7
de Fevereiro de 2012
Acorda com o sol que toca no planalto.
Acorda para repousares entre as asas da grande ave.
Cavalga na ave da vida, sê a ave da vida pois só
assim poderás saber.
Abandona essa outra vida, Hannibas, abandona-a se
queres viver, abandona-a para poderes pisar os ventos por cima das ondas, para
poderes caminhar nesse caminho, para poderes, tu próprio, transformar-te nesse
caminho.
Auxilia a natureza, não desejes nada, trabalha com
ela e ela te reconhecerá como um dos seus criadores, passará a ser tua aliada.

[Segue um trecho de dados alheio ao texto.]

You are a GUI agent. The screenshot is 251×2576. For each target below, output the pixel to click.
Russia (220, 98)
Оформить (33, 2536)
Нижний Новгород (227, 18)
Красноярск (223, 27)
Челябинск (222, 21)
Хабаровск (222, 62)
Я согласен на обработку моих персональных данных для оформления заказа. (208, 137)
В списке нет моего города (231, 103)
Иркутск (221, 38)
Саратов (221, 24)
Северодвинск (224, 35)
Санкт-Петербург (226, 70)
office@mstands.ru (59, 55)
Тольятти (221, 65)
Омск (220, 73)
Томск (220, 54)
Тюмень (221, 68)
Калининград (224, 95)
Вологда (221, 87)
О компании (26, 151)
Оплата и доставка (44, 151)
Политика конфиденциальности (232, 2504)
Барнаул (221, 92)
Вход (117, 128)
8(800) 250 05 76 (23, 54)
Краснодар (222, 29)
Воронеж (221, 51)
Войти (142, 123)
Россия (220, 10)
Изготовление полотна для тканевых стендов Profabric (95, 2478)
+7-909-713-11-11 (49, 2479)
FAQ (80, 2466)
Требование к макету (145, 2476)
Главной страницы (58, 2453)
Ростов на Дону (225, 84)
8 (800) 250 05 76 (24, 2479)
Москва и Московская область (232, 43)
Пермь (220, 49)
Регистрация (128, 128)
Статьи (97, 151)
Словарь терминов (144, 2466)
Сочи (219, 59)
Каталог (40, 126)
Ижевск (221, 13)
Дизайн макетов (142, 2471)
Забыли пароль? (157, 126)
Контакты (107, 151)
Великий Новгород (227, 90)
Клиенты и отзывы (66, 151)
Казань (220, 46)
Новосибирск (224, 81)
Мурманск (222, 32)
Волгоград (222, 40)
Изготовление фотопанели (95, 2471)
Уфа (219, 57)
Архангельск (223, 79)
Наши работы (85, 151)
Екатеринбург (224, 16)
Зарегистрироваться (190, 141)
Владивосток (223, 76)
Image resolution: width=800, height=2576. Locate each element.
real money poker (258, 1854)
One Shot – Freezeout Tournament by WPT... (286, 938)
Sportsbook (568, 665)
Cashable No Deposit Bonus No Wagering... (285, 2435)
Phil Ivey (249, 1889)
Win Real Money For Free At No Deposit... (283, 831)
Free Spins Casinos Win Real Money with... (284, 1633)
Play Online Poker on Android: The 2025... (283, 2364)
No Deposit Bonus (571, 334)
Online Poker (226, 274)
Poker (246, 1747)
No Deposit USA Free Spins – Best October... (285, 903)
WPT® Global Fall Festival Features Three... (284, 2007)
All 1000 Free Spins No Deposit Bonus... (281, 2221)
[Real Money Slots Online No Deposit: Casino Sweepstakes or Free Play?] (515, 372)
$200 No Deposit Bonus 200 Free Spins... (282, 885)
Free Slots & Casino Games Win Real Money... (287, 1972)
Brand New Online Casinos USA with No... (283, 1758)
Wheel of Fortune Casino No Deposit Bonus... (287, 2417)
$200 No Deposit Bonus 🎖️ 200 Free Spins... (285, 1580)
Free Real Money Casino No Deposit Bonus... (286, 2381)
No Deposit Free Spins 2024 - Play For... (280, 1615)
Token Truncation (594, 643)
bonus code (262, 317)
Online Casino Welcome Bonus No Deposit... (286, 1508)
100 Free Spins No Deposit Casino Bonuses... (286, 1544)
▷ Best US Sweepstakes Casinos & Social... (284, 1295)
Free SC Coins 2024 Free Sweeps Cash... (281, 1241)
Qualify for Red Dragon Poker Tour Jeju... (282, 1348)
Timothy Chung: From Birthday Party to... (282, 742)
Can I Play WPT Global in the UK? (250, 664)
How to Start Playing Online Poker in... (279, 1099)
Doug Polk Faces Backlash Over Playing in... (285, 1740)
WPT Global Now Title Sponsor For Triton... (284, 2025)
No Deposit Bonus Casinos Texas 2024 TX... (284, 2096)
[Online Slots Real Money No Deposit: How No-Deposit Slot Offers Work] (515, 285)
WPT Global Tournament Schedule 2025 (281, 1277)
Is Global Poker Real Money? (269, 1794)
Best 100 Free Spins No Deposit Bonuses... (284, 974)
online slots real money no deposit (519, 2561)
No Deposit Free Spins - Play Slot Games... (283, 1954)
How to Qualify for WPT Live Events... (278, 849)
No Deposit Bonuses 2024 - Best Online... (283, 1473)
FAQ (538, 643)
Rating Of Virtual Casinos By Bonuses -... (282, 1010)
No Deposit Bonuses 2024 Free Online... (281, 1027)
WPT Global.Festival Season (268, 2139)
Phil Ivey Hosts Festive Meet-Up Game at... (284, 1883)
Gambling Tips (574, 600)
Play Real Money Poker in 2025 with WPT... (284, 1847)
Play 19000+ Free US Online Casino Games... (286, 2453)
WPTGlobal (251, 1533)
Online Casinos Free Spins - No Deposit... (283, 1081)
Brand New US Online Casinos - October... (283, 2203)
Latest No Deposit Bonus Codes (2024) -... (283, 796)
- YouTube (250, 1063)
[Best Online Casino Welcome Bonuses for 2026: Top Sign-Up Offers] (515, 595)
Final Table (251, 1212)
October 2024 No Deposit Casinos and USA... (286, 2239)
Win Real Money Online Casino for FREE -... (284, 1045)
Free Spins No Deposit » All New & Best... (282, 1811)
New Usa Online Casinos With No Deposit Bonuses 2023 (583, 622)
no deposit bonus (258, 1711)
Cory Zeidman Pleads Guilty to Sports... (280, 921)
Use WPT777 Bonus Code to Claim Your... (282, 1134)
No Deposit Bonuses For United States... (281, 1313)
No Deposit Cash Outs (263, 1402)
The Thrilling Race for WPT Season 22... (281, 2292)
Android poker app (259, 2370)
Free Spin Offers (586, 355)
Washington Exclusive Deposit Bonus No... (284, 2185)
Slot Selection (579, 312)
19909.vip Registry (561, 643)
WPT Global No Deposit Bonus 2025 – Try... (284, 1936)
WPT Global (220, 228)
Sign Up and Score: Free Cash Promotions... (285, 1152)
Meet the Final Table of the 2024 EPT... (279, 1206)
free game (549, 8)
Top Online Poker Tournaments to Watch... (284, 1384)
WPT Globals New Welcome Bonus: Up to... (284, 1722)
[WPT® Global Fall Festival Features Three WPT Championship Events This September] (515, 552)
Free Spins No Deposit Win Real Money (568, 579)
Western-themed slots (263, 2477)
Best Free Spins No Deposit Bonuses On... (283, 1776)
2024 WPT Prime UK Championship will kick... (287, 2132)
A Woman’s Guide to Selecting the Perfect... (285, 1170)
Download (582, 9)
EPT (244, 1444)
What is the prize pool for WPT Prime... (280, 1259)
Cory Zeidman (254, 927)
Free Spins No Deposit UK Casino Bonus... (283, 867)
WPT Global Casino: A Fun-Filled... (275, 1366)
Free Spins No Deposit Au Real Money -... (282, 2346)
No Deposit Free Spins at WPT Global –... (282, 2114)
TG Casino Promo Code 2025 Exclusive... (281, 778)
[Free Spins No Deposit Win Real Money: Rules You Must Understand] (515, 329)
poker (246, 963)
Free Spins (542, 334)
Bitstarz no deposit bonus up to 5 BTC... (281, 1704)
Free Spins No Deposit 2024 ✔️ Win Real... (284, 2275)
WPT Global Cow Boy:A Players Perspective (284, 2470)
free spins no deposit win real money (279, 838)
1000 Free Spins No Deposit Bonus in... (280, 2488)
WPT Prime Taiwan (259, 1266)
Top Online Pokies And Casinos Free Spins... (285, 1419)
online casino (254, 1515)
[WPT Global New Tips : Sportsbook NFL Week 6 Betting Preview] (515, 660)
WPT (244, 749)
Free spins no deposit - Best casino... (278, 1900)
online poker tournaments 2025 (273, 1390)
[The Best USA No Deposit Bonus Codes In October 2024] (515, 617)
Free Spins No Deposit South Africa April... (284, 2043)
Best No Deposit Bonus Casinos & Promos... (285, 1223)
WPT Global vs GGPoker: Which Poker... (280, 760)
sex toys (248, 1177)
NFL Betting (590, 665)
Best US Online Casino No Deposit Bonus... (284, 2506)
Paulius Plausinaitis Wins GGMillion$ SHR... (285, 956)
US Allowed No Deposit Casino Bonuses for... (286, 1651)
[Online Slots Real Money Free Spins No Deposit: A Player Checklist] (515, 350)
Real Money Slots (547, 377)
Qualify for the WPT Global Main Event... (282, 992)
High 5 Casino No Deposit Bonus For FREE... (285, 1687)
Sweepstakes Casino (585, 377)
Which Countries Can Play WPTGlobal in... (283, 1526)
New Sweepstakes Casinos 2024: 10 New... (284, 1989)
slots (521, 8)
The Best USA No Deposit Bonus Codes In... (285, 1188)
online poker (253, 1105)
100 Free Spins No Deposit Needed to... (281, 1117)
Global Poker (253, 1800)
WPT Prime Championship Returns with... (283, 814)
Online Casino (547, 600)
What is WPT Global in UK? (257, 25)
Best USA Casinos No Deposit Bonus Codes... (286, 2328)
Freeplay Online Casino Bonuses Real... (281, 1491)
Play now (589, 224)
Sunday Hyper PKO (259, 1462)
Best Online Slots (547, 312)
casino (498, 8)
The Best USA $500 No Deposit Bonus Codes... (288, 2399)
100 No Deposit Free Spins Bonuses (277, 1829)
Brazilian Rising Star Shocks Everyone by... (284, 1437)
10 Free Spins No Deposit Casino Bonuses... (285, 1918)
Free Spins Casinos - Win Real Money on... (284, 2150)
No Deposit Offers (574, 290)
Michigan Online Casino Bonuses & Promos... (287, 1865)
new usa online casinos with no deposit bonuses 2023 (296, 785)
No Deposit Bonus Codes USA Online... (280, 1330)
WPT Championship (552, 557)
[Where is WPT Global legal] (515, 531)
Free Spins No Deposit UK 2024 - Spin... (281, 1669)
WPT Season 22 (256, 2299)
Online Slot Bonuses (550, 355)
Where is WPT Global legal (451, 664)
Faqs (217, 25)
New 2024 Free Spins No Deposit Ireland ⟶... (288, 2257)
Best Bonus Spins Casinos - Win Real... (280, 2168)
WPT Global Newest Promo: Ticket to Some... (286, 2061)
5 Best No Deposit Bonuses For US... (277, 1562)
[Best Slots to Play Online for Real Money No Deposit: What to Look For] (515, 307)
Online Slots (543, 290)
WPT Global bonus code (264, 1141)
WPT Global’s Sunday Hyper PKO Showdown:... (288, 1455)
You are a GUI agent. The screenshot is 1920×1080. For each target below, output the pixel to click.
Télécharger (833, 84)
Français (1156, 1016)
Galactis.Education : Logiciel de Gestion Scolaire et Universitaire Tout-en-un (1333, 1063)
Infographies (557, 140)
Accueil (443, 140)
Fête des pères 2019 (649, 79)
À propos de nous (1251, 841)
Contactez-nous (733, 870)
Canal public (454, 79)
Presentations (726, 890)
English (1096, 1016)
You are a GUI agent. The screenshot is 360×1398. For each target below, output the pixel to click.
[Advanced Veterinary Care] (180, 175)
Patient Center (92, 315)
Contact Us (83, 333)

Ela te auxiliará a fundires os teus sentidos num só. Tens de apagar todas as
memórias, não te prenderes ao que já passou senão estarás perdido.
Tens de ser corajoso, tens de saber escutar para
poderes ver, saber ver sem ter de ouvir, saber cheirar e gostar, sem ver, sem
escutar, sem cheirar, saber como fundir todos os sentidos tornando-os num
quinto sentido, no tacto interior que te eleva.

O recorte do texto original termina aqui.